*SUPPLIED DATA*
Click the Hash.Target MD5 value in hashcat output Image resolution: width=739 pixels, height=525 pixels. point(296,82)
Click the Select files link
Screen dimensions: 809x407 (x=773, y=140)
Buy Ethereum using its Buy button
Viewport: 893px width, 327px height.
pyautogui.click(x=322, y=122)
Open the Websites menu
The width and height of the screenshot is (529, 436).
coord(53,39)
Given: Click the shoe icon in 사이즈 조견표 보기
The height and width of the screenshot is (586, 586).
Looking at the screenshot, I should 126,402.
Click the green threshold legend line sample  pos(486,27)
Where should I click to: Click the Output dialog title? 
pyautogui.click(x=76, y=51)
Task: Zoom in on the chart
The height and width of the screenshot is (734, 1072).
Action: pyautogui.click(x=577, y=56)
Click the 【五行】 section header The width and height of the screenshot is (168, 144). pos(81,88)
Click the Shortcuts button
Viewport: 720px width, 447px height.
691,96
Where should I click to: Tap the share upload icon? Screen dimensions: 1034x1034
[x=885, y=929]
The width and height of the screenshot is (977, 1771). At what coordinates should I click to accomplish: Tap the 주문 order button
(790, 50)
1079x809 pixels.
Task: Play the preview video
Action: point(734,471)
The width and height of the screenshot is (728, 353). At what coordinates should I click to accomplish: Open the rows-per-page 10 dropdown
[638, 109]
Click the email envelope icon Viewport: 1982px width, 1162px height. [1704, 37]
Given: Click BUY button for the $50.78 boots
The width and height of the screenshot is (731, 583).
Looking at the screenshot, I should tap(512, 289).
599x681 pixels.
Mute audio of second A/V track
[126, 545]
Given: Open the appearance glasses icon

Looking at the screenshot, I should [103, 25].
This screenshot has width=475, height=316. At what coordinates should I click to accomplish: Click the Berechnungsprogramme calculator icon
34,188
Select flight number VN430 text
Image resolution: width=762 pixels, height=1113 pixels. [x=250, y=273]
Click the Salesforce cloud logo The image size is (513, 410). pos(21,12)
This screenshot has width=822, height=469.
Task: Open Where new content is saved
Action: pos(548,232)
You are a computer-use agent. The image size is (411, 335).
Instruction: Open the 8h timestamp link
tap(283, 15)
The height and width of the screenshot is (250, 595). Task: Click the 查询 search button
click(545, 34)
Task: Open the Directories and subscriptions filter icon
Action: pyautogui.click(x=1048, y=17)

*INSTRUCTIONS TO FOLLOW*
Only the lines from the line with "The height and width of the screenshot is (250, 595)." to the final line of the entries are to be returned, each exactly as written, both ends included.

*RESPONSE*
The height and width of the screenshot is (250, 595). Task: Click the 查询 search button
click(545, 34)
Task: Open the Directories and subscriptions filter icon
Action: pyautogui.click(x=1048, y=17)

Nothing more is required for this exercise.